30 May 2023
Resuming operations in Durban port after floods
South Africa’s logistics group Transnet gradually resuming operations at its Durban port on Wednesday morning. Following the severe flooding in KwaZulu-Natal province, which resulted in port operations suspension as a precautionary measure.
Therefore, the country’s department of public enterprises (DPE) said it is working with Transnet and stakeholders in resuming operations at Durban. These include the KwaZulu-Natal provincial government, eThekwini municipality, and the country’s power utility Eskom to stabilize operations at the port.
Priority interventions include repairing Bayhead Road, which is the main access to the container terminals at the port and Island View, and investigating alternative access roads into the port while a section that washed away at the outfall of the Umhlathuzana canal into the port is under repairing.

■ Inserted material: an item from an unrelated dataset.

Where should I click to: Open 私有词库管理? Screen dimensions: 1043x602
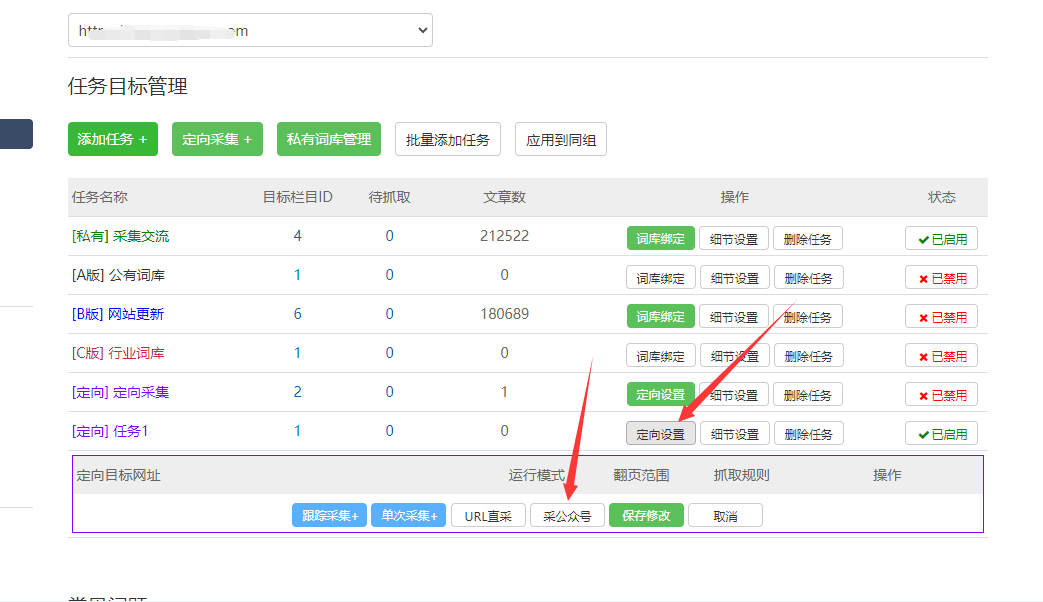(x=329, y=139)
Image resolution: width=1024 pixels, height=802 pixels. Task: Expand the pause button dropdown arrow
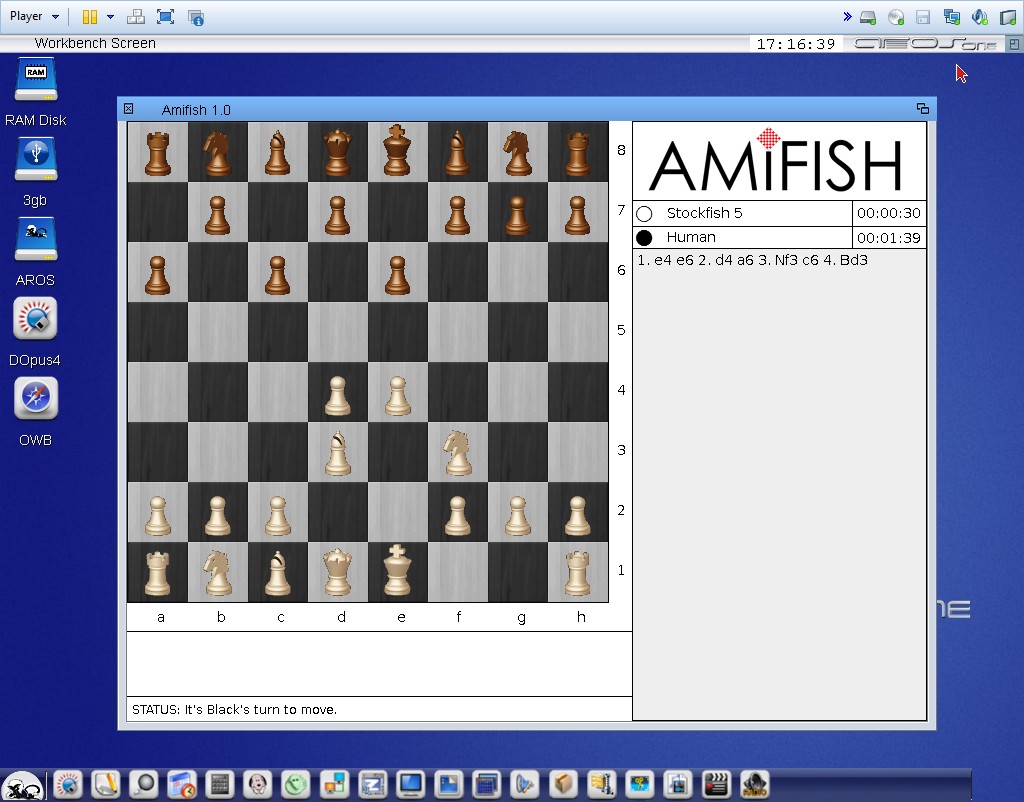110,17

“Shipping, expected to resume once safety established for marine craft and vessel navigation,”DPE
“As a precautionary measure, operations across the terminals have been temporarily stopped. A command center has been set up with Transnet National Ports Authority, the operators and our customers to monitor the activities.”Ayanda Shezi, Transnet spokeswoman
Meanwhile, Transnet is carrying out ongoing assessments on the rail network in Durban and its surrounds. Hence, aiming to determine the extent of damage before any train services into and out of the port can resume. The North Coast, South Coast, and mainline from Durban to Pietermaritzburg remain closed. There has been no damage to the pipeline’s infrastructure, and fuel supply will continue into the inland market.

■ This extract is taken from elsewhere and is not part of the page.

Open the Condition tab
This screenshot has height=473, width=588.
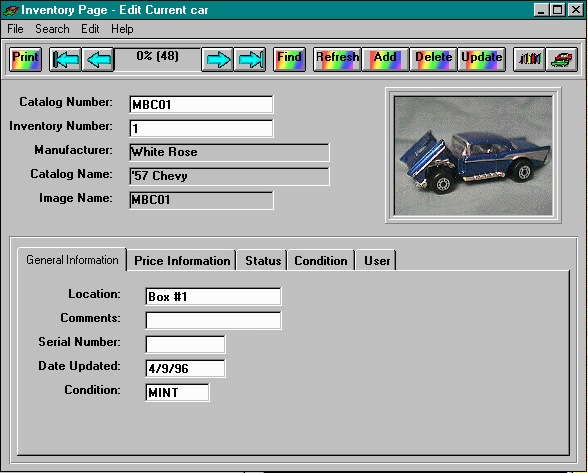point(321,261)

Transnet’s operations in Richards Bay have not applied any suspensions. However, according to the statement, the “terminals are operating less efficiently, with challenges experienced in handling wet cargo,”.
Note that, South Africa is this year experiencing the La Nina weather phenomenon. A weather station at Mount Edgecombe on the outskirts of Durban received 307 mm of rainfall within 24 hours on Monday — the most since it began gathering data 62 years ago and almost double the previous high in 2019.
The heaviest rainfall in at least six decades in KwaZulu-Natal has claimed more than 300 lives, damaged roads, interrupted port operations, and washed away houses. The head of South Africa’s national disaster management center Mmaphaka Tau has declared the flood-stricken province a disaster, enabling the government to provide relief funding for the reconstruction of the area.